California’s once-unrivalled status as the country’s most educated state has long since disintegrated under the waves of low-skilled, low-social-capital Mexican and Central American immigrants. Now, California's K-12 system rivals Mississippi and Alabama as an education backwater. The state’s school-age population, now majority Hispanic, lacks competitive linguistic and math skills.  (Of course, defense counsel conducted part of their post-verdict press conference in Spanish, oblivious to the symbolism.)  California is becoming another Brazil, divided between fabulously wealthy elites hunkered down in their own coastal sanctuaries, and a poor, Third World population. Before the rest of the country ends up in the same situation, the immigration policies that gave rise to the Steinle homicide must change. Attorney General Jeff Sessions has been conducting a largely unheralded effort to end sanctuary jurisdictions, but the illegal-alien lawyer’s lobby has fought him at every turn.

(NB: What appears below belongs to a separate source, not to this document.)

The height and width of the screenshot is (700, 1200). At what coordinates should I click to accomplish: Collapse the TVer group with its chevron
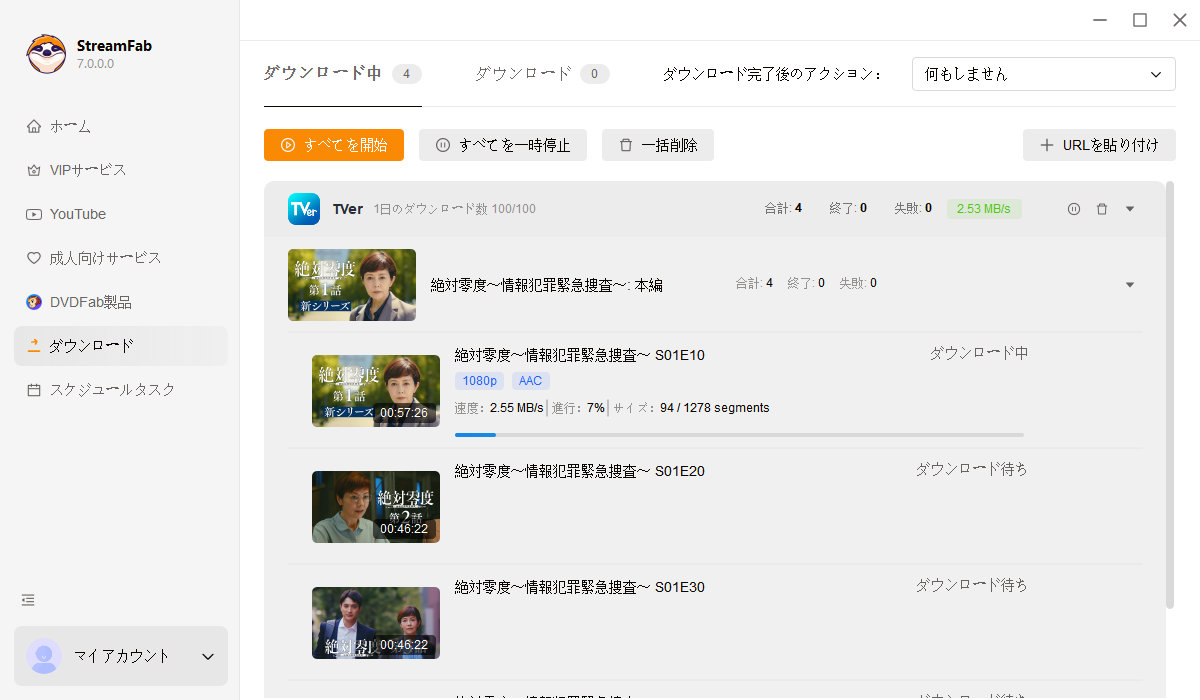[x=1130, y=208]
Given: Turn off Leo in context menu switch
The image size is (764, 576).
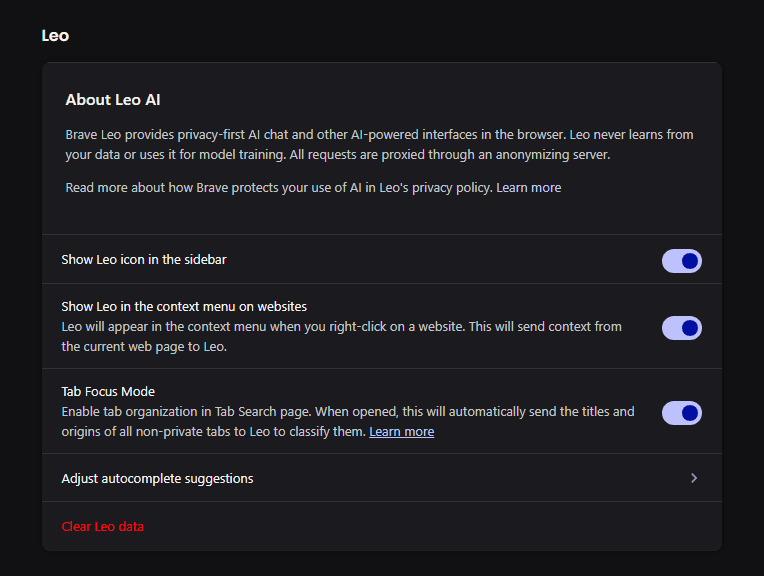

Sessions’s efforts would be immensely aided if Congress finally passed the No Sanctuary for Criminals Act sponsored by Virginia congressman Bob Goodlatte. That bill would clarify ICE’s authority to enforce federal detainer requests and would confirm the attorney general’s authority to withhold federal funding from scofflaw jurisdictions. Most importantly, it would allow both the federal government and victims of sanctuary policies to sue sanctuary governments. The Steinle family had sued San Francisco and former sheriff Ross Mirkarimi in 2016 for their failure to notify ICE of Garcia Zarate’s release, but a federal judge threw out the case earlier this year. The Goodlatte bill would have allowed their suit to proceed. The passage of “Kate’s Law,” which lengthens the federal sentences for felonious reentry following deportation, is less urgent.
While building a border wall is an important part of a sound immigration policy, preserving the rule of law inside the country is even more important. The advocates’ agenda is clear: they want to stop all deportations and in so doing eviscerate our sovereignty once and for all. Their ultimate aim is to transform the country culturally and demographically. Sanctuary policies are one of their most powerful weapons in that crusade.
Heather Mac Donald is the Thomas W. Smith Fellow at the Manhattan Institute and a contributing editor of City Journal, and the author of the New York Times bestseller The War on Cops.